- [What is being asked]: The answer must consist solely of the lines below starting at the one containing "How do I perform: Click" and ending at the one containing "Where should I", repeated exactly, with both ends included and all pictures omitted.

- [Information provided]:
********************
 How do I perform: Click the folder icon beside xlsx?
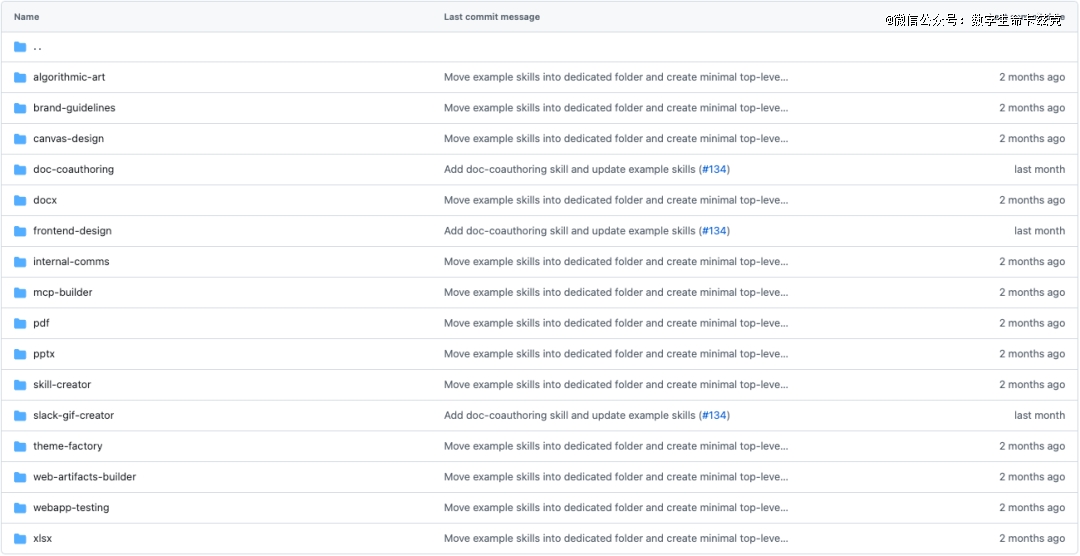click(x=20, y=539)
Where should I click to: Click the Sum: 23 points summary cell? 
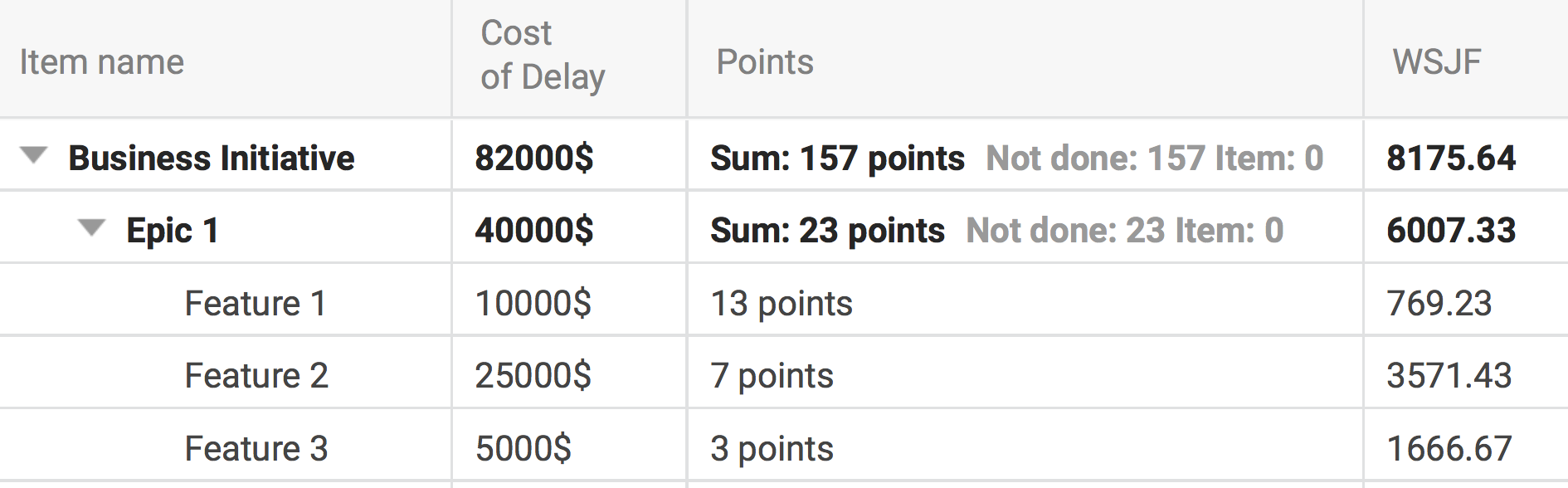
********************
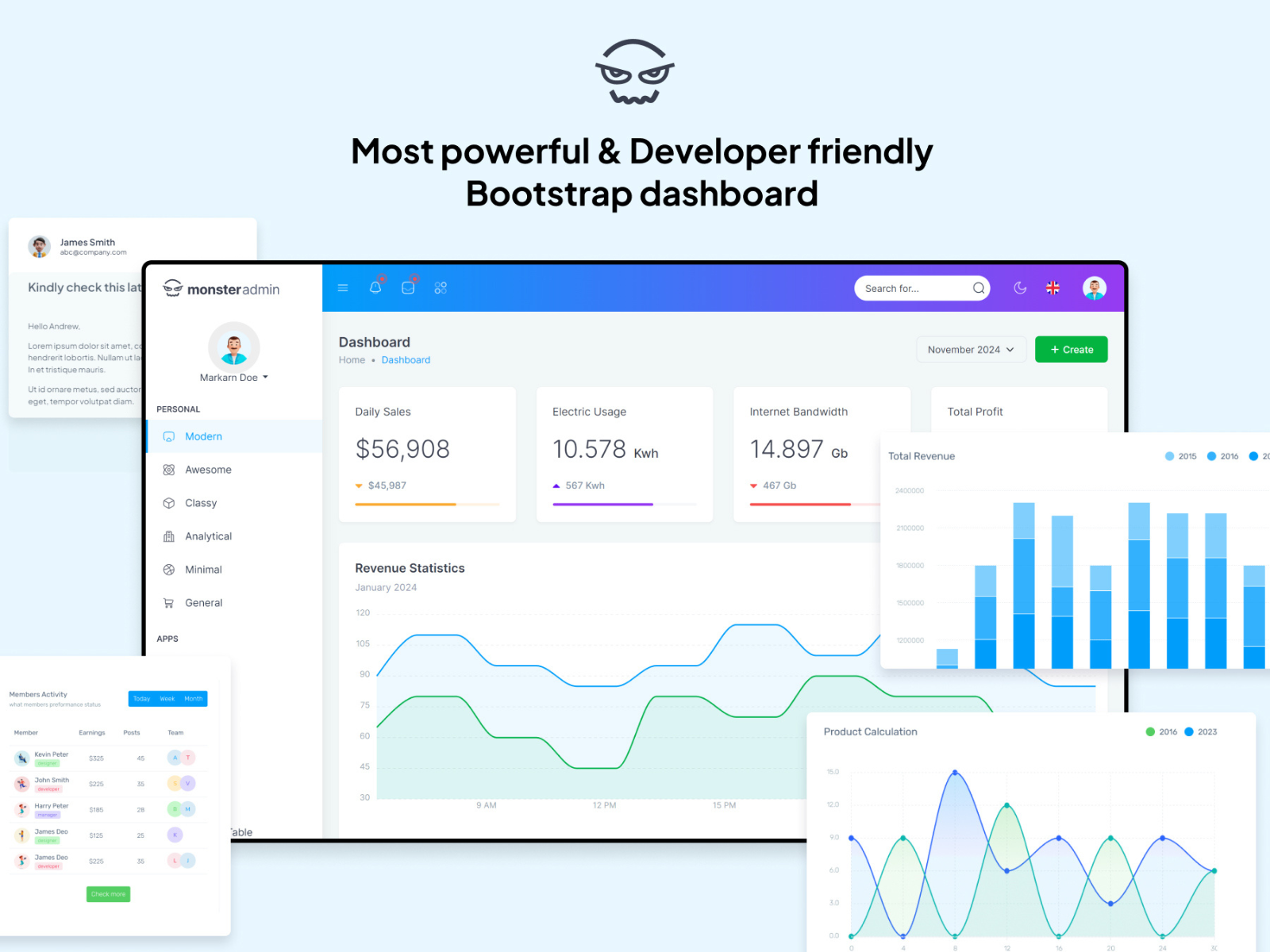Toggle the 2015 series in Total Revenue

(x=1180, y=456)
********************
- [Solved exercise]:
 How do I perform: Click the folder icon beside xlsx?
click(x=20, y=539)
Where should I click to: Click the Sum: 23 points summary cell? 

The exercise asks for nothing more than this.